* **Extracted records**
----
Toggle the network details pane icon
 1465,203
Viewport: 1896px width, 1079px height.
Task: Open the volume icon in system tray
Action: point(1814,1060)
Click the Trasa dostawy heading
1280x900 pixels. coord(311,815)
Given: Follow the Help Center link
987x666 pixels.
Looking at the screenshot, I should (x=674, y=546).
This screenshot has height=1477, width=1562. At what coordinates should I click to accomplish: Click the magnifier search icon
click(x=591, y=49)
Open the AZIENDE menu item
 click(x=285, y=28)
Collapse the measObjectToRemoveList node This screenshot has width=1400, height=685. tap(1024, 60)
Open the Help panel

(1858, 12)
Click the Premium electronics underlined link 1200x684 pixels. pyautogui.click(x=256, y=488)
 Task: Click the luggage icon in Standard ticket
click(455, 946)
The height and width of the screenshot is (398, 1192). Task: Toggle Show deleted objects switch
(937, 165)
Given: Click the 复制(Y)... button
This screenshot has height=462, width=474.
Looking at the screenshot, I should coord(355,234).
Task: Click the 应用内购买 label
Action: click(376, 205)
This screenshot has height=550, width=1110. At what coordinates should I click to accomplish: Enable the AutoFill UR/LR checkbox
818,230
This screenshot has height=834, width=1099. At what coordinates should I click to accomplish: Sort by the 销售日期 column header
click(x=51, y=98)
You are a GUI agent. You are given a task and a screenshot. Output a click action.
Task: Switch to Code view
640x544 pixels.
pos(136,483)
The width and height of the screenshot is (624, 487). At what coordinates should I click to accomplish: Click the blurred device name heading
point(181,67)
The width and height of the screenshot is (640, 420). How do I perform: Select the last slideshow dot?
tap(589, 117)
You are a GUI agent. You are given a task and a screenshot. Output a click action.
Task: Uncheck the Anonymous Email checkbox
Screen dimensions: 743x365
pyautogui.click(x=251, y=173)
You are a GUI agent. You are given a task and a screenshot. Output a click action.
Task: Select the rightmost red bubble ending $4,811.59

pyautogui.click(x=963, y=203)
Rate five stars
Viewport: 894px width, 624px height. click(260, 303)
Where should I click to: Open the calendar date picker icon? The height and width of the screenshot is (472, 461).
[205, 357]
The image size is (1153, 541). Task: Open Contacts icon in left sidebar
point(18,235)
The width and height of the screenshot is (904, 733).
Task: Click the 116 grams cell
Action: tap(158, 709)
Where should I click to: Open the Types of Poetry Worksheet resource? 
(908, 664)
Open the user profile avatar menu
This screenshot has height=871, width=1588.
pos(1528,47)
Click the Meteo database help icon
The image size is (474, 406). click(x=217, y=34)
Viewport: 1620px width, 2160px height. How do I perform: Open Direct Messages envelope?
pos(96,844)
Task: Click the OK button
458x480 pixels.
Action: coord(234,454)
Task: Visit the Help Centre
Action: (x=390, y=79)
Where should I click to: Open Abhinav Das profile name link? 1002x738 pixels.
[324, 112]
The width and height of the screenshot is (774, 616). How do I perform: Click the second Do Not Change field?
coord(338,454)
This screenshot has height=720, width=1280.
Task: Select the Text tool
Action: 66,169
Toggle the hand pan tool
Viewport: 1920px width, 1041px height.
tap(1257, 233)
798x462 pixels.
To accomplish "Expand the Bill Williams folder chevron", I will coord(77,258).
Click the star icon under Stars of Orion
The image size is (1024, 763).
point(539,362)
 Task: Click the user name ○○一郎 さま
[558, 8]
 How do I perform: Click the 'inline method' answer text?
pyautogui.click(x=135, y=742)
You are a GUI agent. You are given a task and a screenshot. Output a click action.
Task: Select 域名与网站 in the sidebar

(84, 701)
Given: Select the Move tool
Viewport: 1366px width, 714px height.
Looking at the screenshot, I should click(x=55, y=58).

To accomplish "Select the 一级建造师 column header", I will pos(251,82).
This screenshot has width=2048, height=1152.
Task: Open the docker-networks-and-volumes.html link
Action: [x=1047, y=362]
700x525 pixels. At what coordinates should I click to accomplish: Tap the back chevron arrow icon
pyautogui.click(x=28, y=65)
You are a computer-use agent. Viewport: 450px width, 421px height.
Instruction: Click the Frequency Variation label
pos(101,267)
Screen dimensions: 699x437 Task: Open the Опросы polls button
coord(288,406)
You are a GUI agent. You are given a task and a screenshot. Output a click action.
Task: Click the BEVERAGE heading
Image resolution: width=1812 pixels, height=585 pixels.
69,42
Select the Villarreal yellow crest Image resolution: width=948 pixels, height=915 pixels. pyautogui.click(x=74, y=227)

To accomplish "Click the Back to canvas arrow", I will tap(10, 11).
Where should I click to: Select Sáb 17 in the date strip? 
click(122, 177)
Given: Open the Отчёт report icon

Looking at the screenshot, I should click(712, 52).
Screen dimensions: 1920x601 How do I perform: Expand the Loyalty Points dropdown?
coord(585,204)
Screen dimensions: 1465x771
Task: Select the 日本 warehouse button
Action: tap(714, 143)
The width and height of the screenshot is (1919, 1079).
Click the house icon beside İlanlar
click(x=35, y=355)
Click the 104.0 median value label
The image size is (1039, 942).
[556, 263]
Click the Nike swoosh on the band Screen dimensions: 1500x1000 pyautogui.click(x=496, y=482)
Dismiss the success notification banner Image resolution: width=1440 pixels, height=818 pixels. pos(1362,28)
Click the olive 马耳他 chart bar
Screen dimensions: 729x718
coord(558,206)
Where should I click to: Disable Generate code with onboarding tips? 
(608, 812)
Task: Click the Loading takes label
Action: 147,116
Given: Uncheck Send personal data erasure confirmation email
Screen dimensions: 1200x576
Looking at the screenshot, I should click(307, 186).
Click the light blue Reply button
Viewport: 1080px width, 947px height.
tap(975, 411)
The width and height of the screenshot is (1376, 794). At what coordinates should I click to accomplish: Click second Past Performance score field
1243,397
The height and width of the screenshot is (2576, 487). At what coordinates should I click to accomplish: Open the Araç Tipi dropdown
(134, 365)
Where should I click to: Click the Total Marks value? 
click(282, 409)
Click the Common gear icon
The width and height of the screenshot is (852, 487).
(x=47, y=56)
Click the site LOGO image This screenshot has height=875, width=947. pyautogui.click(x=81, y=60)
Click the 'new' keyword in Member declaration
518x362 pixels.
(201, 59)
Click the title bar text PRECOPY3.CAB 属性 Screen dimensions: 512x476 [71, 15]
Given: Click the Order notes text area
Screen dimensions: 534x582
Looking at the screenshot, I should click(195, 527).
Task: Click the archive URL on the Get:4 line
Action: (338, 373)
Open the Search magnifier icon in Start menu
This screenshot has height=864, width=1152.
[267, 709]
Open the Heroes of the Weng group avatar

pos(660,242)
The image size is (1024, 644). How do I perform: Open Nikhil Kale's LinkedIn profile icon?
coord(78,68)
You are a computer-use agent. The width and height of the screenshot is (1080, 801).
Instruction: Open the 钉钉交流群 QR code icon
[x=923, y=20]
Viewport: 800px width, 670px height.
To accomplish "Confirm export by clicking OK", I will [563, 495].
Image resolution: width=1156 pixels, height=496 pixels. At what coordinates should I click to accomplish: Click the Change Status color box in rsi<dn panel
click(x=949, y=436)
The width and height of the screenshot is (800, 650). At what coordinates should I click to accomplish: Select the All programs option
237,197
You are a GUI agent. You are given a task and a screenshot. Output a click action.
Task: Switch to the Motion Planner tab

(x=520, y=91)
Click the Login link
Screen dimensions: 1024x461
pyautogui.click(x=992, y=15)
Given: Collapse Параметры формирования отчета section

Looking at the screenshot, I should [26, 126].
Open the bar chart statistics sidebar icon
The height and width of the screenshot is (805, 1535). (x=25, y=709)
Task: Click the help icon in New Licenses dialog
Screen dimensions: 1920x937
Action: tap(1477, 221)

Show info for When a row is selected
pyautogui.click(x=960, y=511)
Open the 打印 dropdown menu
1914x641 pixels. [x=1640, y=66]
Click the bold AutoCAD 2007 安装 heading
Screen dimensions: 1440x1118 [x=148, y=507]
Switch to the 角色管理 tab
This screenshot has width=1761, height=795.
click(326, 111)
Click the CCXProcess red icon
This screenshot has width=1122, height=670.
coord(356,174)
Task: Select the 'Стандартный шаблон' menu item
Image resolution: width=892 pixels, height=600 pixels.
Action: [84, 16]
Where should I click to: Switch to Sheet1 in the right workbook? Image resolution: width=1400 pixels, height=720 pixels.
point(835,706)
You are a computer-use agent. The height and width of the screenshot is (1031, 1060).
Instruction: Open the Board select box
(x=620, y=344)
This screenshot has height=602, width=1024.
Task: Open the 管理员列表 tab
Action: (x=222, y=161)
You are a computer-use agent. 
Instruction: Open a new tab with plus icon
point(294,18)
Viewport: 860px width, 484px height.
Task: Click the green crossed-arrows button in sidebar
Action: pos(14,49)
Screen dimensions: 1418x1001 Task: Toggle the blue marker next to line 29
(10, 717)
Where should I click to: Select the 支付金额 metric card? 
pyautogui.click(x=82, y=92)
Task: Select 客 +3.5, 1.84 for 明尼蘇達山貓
----
* **Task prompt**
In the listing above, find the line containing "Screen dimensions: 1920x601" and the line containing "Click the Nike", then retype both and every line between them exactly, with nothing else.

* **Result**
Screen dimensions: 1920x601 How do I perform: Expand the Loyalty Points dropdown?
coord(585,204)
Screen dimensions: 1465x771
Task: Select the 日本 warehouse button
Action: tap(714, 143)
The width and height of the screenshot is (1919, 1079).
Click the house icon beside İlanlar
click(x=35, y=355)
Click the 104.0 median value label
The image size is (1039, 942).
[556, 263]
Click the Nike swoosh on the band Screen dimensions: 1500x1000 pyautogui.click(x=496, y=482)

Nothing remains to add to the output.